Sélection ‘Géneration’ du Festival de Berlin et ‘Ecrans Juniors’ à Cannes en 2022, « Kokon », 3ème long métrage de la réalisatrice et scénariste allemande Leonie Krippendorff s’inscrit avec une belle énergie et une franche originalité dans la lignée des nombreuses fictions cinématographiques consacrées aux troubles de l’adolescence et aux parcours chaotiques de jeunes, filles ou garçons, à la recherche de leurs propres désirs et traversés d’aspirations confuses à la liberté. Avec « Kokon », nous marchons au même rythme, énervé ou mal assuré, de l’héroïne âgée de 14 ans, Nora (Lena Urzendowsky).
Dans Kreusberg, district populaire de Berlin, au cœur d’ un été à la canicule étouffante, la petite Nora, sa grande soeur Jule (Lena Klenke) et quelques autres font un peu les quatre cent coups, à l’heure des réseaux sociaux. La jeune Nora, rétive aux normes de sa génération, attirée par Romy l’affranchie, surmonte sa timidité et trouve son chemin vers la vraie vie. Un portrait épatant.
Une jeune berlinoise secrète et rebelle
Fragilisée par un contexte familial peu rassurant (une mère alcoolique, une aînée jouant la protection à l’excès), déstabilisée par l’exposition de l’intimité inhérente aux réseaux sociaux, Nora, beauté discrète, regard inquiet et allure timorée, cherche cependant un chemin personnel, loin des diktats d’identité, de genre, et des normes sociales dominantes. « Kokon » visualise pour nous les rêves secrets de sa jeune héroïne. Et nous assistons aux soubresauts d’une métamorphose dans une myriade de couleurs vives, de chocs musicaux et d’ambiances contrastées. « Kokon » nous offre ainsi le portrait nuancé d’une jeune berlinoise de son temps, apprenant à grandir par l’amour pour Romy (Jella Haase), une fille à l’esprit libertaire et au corps affranchi.
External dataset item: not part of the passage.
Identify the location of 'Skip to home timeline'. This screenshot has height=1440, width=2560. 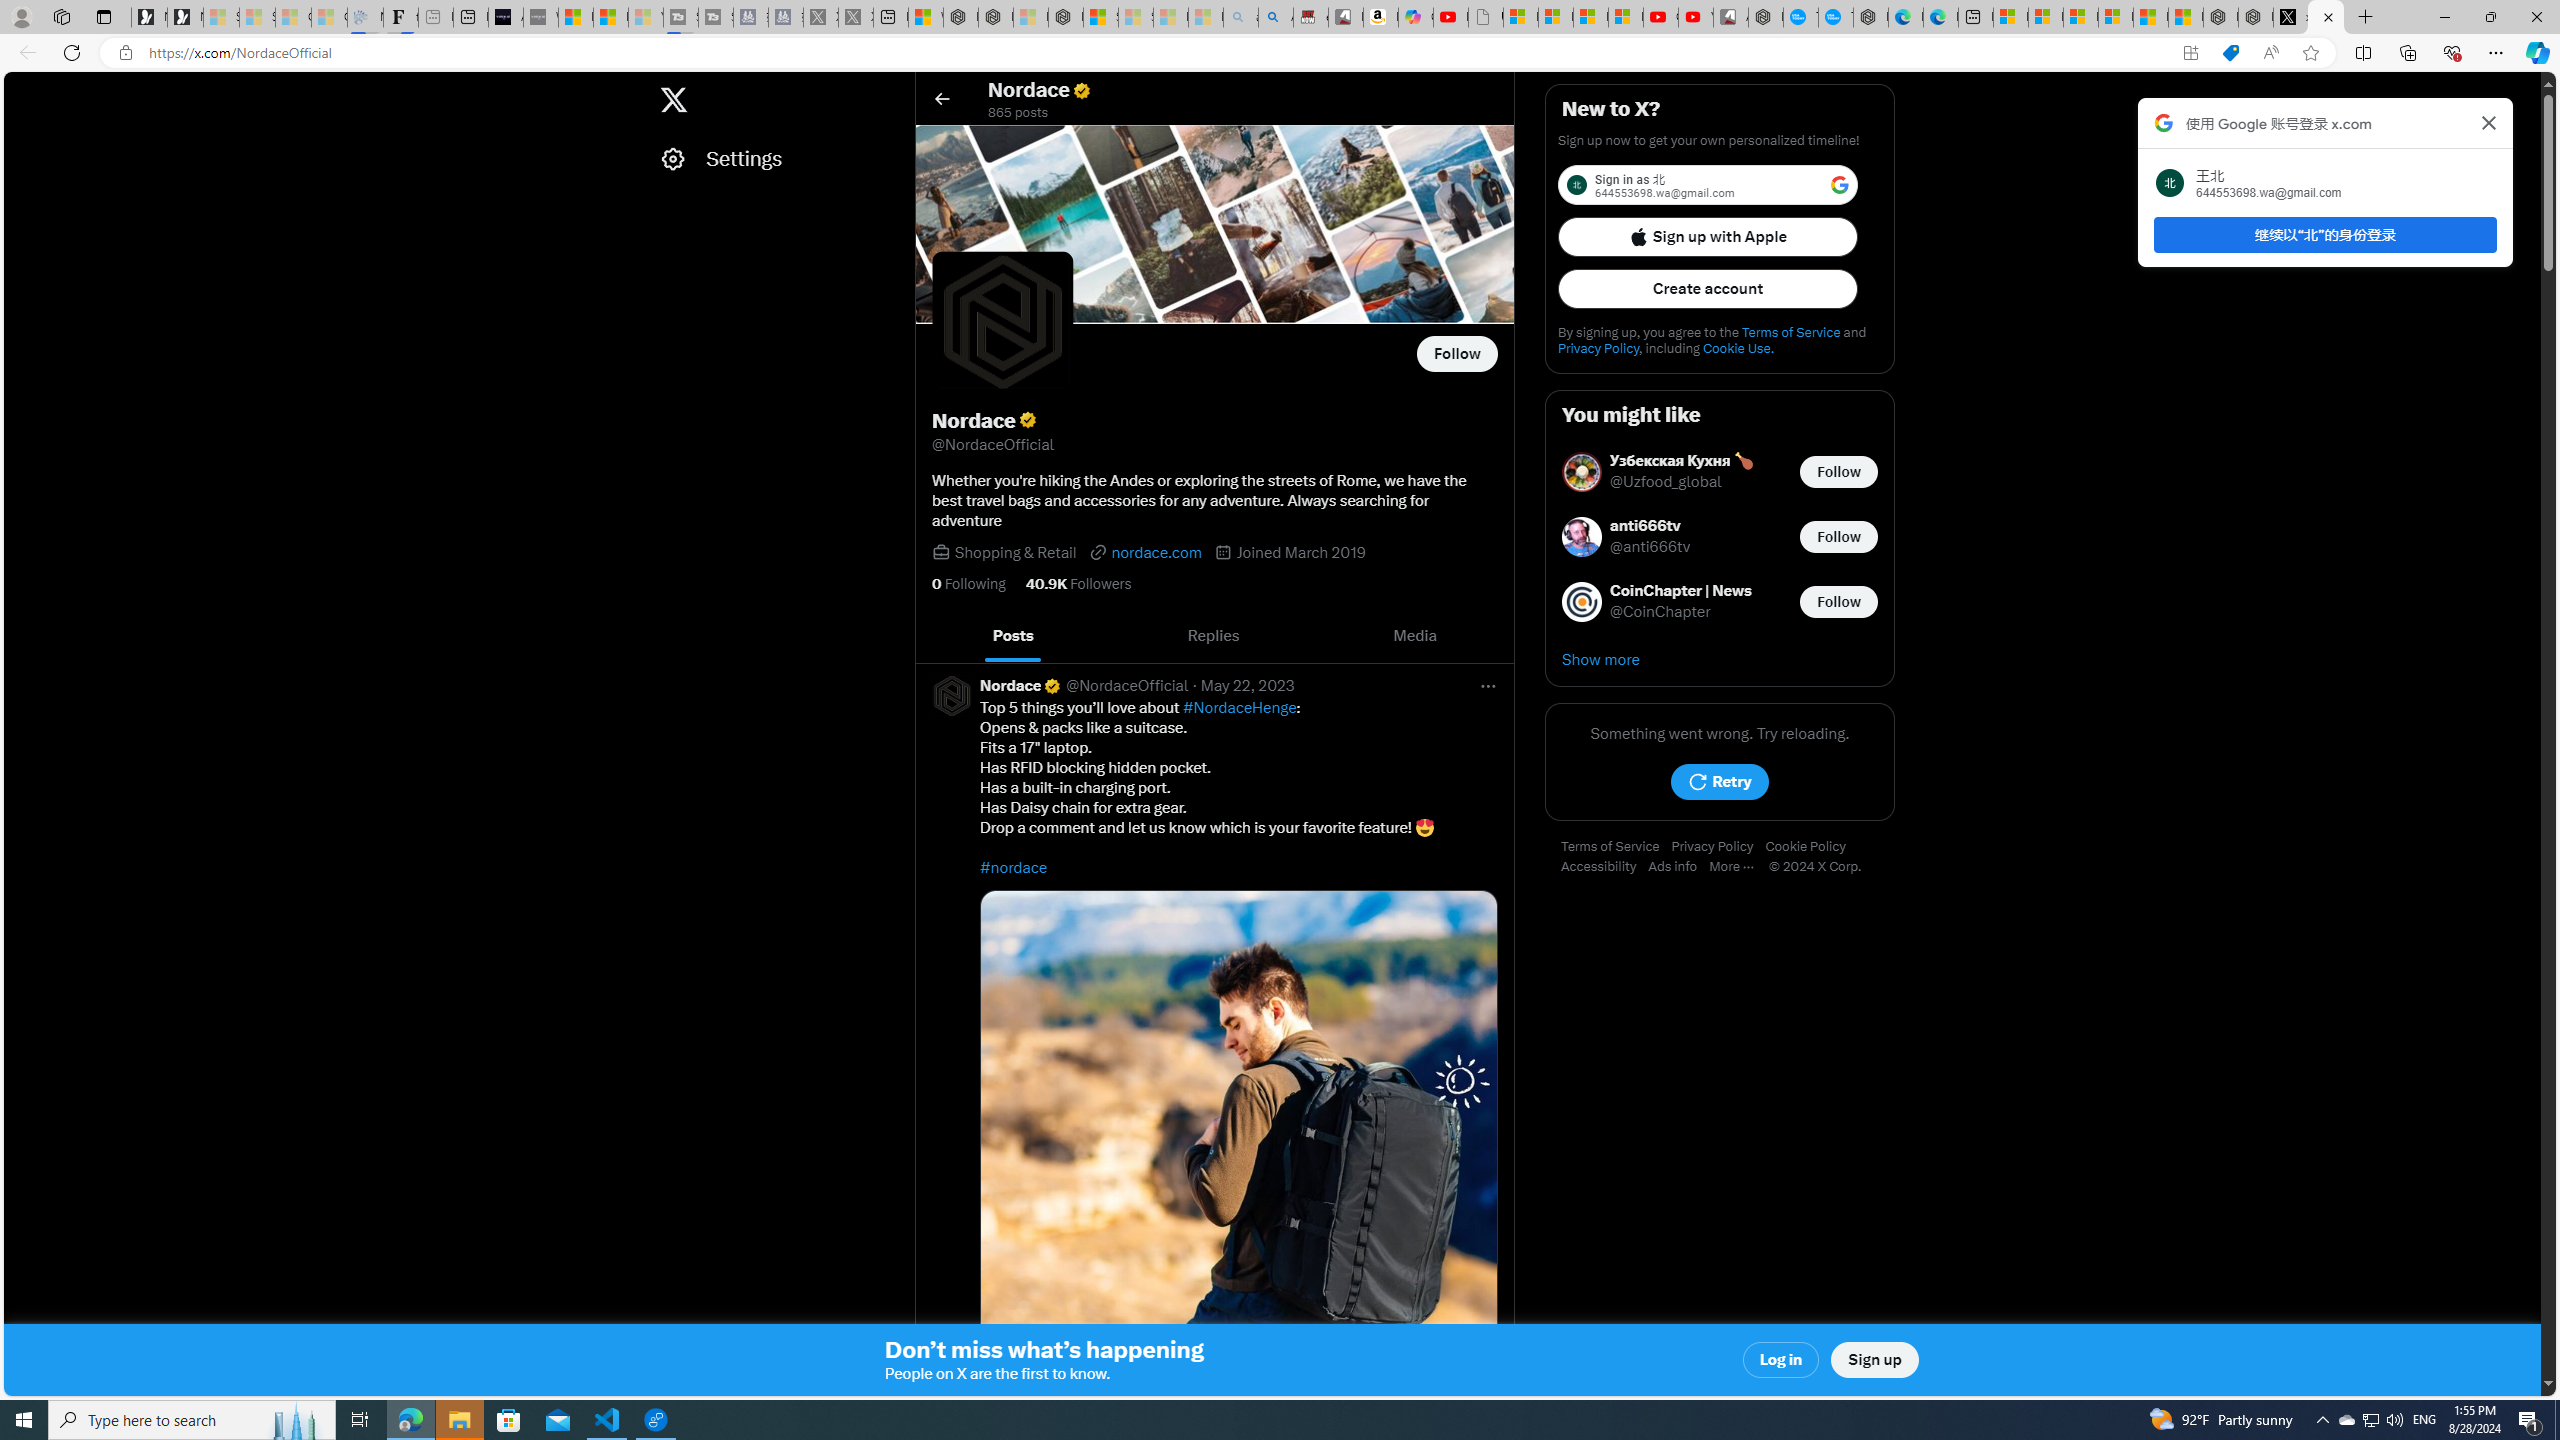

Troubles amoureux, incertitude libératrice
La mise en scène épouse alternativement la brutalité de l’univers adolescent où chacun vit en permanence sous le regard des autres et de leur smartphone à l’affût dimages et de mots à enregistrer, reproduire, répandre. Elle capte aussi les moments de pudeur voire de honte de soi, ainsi celle de Nora lorsqu’ en plein cours de gymnastique elle ne sait comment effacer le sang qui a coulé entre ses jambes pour ses premières règles. Elle saisit les ‘jardins secrets’ des protagonistes (dont Nora devient la figure de proue sous ses dehors fragiles) de cette aventure intérieure, les rêves associés à l’environnement aquatique d’une piscine, à l’espace naturel d’un parc…. La réalisation magnifie surtout un amour tendre et sensuel, à la fois romanesque et douloureux, aux contours et au devenir incertains. Mais cette incertitude, -propre aussi à cet âge de la vie, incarnée avec justesse par le trio de jeunes comédiennes entrées très jeunes dans le métier et judicieusement réunies à l’écran-, cette expérience fondatrice confère à « Kokon » un charme singulier tant cette ‘histoire de libération’, selon l’expression de la réalisatrice, entre en résonance avec les émois des nouvelles générations de spectateurs auxquelles la cinéaste s’adresse en priorité.
En rébellion contre l’addiction dominante aux réseaux sociaux et au pouvoir des stéréotypes auprès de la jeunesse, « Kokon » célèbre en effet la vraie rencontre avec l’autre qui vaut tous les échanges virtuels du monde. Un joli film dédié aux adolescents de l’ère numérique.